[WHAT THIS TASK INVOLVES] What lines below contain the string "computer"? List them all.

___ SUPPLIED RECORDS ___

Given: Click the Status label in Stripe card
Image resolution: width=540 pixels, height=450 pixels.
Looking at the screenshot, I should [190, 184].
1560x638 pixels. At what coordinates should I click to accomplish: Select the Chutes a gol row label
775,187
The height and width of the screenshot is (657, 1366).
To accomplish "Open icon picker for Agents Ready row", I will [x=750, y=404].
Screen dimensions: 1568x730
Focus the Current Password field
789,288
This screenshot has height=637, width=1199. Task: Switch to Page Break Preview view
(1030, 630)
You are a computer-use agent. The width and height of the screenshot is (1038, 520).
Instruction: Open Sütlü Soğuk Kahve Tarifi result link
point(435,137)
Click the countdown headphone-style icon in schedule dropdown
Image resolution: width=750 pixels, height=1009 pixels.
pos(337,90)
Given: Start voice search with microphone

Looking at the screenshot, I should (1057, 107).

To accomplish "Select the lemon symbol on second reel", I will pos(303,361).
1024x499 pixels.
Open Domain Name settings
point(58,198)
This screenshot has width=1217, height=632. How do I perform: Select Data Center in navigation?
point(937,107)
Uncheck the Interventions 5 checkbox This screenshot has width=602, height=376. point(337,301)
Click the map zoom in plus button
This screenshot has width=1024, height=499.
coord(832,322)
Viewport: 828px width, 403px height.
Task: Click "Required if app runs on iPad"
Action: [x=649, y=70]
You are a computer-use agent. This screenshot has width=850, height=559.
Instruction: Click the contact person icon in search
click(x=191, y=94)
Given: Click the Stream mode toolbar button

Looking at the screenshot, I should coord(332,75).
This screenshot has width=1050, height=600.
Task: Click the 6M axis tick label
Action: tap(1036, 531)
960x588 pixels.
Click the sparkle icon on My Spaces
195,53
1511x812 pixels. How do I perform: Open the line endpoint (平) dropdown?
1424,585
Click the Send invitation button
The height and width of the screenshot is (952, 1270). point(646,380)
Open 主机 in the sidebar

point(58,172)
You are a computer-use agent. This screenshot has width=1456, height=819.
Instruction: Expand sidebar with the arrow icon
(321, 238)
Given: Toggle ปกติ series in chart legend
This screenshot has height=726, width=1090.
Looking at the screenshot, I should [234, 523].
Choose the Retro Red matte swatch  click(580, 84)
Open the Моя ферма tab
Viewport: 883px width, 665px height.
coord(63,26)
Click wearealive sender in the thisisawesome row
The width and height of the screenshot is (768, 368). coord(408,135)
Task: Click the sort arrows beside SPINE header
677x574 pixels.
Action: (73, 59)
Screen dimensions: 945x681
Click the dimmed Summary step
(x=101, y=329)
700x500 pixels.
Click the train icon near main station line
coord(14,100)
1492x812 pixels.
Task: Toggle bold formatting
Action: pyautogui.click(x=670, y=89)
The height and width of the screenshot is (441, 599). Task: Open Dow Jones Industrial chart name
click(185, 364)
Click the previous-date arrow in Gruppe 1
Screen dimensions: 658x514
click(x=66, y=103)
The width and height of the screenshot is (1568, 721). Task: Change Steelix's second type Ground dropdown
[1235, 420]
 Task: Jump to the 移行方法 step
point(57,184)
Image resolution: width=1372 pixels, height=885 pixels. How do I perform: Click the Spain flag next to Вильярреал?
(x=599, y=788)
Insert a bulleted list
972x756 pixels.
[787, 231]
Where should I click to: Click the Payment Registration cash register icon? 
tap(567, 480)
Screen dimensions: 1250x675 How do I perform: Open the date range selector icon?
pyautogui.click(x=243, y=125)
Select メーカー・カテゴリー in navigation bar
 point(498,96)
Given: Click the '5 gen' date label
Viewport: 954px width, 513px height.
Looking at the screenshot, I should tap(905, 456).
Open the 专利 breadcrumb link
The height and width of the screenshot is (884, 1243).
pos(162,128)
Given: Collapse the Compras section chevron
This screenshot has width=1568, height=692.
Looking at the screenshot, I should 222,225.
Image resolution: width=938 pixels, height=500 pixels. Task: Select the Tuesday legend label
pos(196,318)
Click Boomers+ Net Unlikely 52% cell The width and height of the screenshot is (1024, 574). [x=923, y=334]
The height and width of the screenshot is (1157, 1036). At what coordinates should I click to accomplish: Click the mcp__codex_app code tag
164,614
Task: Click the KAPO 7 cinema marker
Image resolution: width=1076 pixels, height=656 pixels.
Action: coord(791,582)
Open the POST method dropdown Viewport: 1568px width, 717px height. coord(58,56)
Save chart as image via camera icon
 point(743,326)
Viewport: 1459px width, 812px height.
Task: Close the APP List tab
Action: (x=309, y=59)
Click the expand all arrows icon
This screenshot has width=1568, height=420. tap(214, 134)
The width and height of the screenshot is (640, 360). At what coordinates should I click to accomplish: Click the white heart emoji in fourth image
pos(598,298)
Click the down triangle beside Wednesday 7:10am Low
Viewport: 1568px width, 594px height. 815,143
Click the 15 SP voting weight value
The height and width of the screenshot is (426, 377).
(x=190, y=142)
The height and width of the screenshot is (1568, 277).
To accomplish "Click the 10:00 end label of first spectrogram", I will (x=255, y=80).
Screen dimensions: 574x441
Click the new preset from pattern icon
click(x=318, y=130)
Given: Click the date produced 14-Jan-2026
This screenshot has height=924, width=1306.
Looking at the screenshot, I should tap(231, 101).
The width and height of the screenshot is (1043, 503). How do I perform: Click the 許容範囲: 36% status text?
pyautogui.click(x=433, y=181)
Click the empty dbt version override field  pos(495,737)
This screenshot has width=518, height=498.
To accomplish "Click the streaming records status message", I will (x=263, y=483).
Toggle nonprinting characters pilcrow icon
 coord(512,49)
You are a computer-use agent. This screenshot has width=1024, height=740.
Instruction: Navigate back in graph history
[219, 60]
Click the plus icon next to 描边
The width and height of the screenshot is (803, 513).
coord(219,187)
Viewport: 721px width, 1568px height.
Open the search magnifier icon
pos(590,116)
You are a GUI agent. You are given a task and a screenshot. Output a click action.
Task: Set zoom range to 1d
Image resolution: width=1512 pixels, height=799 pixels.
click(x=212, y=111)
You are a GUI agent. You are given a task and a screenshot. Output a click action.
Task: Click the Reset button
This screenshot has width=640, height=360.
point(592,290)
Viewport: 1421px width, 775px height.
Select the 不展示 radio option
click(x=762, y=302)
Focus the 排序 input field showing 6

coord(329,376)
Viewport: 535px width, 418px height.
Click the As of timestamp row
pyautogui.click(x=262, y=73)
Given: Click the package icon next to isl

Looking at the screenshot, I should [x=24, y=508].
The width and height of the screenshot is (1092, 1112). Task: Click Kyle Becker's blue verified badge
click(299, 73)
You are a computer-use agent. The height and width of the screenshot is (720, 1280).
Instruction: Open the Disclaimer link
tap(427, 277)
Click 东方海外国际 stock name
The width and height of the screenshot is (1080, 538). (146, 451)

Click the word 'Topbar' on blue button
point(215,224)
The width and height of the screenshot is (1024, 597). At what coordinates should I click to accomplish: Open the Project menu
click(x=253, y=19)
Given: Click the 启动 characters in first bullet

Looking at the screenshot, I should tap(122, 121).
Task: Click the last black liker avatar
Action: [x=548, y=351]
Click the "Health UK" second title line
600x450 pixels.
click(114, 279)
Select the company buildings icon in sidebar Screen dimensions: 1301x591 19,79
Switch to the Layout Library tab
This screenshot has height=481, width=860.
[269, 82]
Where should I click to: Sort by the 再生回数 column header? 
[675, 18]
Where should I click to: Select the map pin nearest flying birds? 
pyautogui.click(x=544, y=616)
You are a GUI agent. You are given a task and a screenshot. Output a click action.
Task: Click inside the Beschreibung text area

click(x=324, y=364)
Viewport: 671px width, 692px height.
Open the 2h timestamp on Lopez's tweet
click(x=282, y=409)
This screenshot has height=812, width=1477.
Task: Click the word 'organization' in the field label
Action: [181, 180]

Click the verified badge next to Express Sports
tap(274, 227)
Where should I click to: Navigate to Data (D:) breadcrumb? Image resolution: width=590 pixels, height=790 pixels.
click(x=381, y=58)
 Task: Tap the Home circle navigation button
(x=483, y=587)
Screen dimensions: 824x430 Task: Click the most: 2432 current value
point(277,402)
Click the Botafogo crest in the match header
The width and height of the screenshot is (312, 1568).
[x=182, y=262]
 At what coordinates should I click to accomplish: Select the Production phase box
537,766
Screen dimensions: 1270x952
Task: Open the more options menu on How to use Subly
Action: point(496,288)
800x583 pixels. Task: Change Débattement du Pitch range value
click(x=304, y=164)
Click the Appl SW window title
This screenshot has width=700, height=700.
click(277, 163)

___

[TASK RESULT]
You are a computer-use agent. The width and height of the screenshot is (1038, 520).
You are a computer-use agent. This screenshot has width=850, height=559.
You are a computer-use agent. This screenshot has width=1456, height=819.
You are a computer-use agent. This screenshot has width=1024, height=740.
You are a computer-use agent. The height and width of the screenshot is (720, 1280).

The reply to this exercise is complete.